::: Text
It’s been a hard road, a grim road, you might even say a rocky road – except sweet treats like that have not been allowed for some time now.

But we have arrived. We are still a bit shaky from the multitude of really quite nasty viruses that have laid waste to our immune systems, still anxious from the multitude of really quite nasty spending that has laid waste to our bank accounts.

But we are still standing. And January, long, long January has come to an end.

The worst is over, the year has begun. Let out a big, long sigh and remember all the reasons to be cheerful that it is now February. Here are some of them, to help you be grateful:

n You will not have to listen to anyone saying “I hate January” for a very long time. Not for another eleven months. And we do say this to each other all the time, don’t we? The most over-used word in the country in January must be “miserable”. No one has a good word to say for the month. Except me - sometimes. Catch me in a certain mood and I will tell you that January appeals to my inner Oliver Cromwell. I like its sparse, Puritan nature, its bareness and beautiful bleakness. But on another day I’ll tell you that the whole month totally stinks.

n No-one is going to send you demented with the “R’ word anymore. Because it’s boring, isn’t it? This whole nonsense of starting over, being better, creating a new you. It’s enough to drive a person to drink. Which is probably the right way in which to approach January. A new year is a frightening prospect: it isn’t yet bedded in, it hasn’t become familiar, we are not yet comfortable with the year’s disappointments. That is no time to deny yourself the comfort of alcohol. Anyway, it’s unimaginative to do down the denial route. If you must make resolutions, choose to make life more fun, not less.

n Finally, you can say nuts to decluttering and start squirelling instead. Because throwing away your stuff in January has become an obligatory ritual. We are all meant to spend the weekend in the loft, in the garage, or with our head stuck inside that awkward corner cupboard in the kitchen.We are meant to hunt down and destroy all that has not been worn or used in the previous year. This is supposed to be good for our cupboards and good for our soul. But how many times have you thrown away something “useless”, only to really wish you hadn’t a few months later? The way to avoid this terrible scenario is never to attempt a clear-out in the first place. Embrace your ornaments, and those bequeathed to you by your mum and your gran, I say. Love your life’s detritus - because nobody else will.
::::::
**Exercise instructions:**
(a) Transcribe the piece on the end of January between "The worst is" and "month totally stinks.", inclusive.
(b) Pick up the piece on the end of January after its last sentence and keep writing it.
The items that follow come from a separate source.
::: Data extract
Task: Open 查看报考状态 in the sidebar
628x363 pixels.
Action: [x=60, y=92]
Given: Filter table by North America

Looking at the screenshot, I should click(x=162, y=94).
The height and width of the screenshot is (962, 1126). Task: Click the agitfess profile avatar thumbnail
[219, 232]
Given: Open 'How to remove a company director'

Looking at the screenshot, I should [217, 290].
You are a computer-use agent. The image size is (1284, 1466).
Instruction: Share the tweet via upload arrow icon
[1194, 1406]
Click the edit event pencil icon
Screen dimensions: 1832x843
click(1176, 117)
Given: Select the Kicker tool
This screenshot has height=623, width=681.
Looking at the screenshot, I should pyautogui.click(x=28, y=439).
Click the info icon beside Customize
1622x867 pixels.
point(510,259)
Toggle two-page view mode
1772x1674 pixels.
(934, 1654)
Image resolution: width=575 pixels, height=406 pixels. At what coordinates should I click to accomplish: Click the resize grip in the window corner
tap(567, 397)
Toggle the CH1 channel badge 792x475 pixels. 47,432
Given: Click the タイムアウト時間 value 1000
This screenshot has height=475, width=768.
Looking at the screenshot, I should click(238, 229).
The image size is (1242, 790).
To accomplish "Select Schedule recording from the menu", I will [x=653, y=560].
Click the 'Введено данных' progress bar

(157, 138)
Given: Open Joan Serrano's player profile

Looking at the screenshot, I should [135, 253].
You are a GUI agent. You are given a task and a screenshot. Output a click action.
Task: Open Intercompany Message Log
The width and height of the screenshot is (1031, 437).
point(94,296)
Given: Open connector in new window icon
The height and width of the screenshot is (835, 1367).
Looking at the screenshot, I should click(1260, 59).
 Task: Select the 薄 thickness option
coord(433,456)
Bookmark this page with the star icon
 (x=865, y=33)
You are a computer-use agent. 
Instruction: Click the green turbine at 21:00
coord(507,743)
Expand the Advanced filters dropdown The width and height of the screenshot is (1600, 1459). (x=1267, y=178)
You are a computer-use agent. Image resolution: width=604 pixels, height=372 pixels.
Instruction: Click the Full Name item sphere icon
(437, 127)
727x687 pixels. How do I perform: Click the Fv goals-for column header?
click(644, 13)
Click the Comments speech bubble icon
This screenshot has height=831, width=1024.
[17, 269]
::::::
**Task-by-task answers:**
(a)
The worst is over, the year has begun. Let out a big, long sigh and remember all the reasons to be cheerful that it is now February. Here are some of them, to help you be grateful:

n You will not have to listen to anyone saying “I hate January” for a very long time. Not for another eleven months. And we do say this to each other all the time, don’t we? The most over-used word in the country in January must be “miserable”. No one has a good word to say for the month. Except me - sometimes. Catch me in a certain mood and I will tell you that January appeals to my inner Oliver Cromwell. I like its sparse, Puritan nature, its bareness and beautiful bleakness. But on another day I’ll tell you that the whole month totally stinks.

(b)
n If January had a flavour it would be cabbage. Or cauli. Or kale. January is green, and not in a good way. We spend most of the month in the supermarket vegetable aisle, loading our trollies with things we will later make into a despairing soup, since most of them will be on the turn having been ignored in the fridge for far too long. But you can stop doing that now. It isn’t required behaviour anymore, the calendar has moved on. And besides, my mum says kale used to be only grown for animal feed.

n You can finally whip off your pyjamas. Hang on, don’t be getting any funny ideas... but we do spend a lot of January in our pyjamas, don’t we? The weekends are not for enjoyment so much as hibernating. We do half-hearted decluttering..in our pyjamas, we huddle on the sofa watching bad television..in our pyjamas. Our bodies become delicate things. Come Monday morning, they wince at the horrid, uncomfortable feel of buttons and zips.

But now it’s February, lovely February, when pay day comes round quickly and we can spend our weekends dressed again. We can eat, drink, buy daffodils and hot cross buns. Life is good, but enjoy it while you can because it’s only 330 days until next January. Every silver lining has a cloud.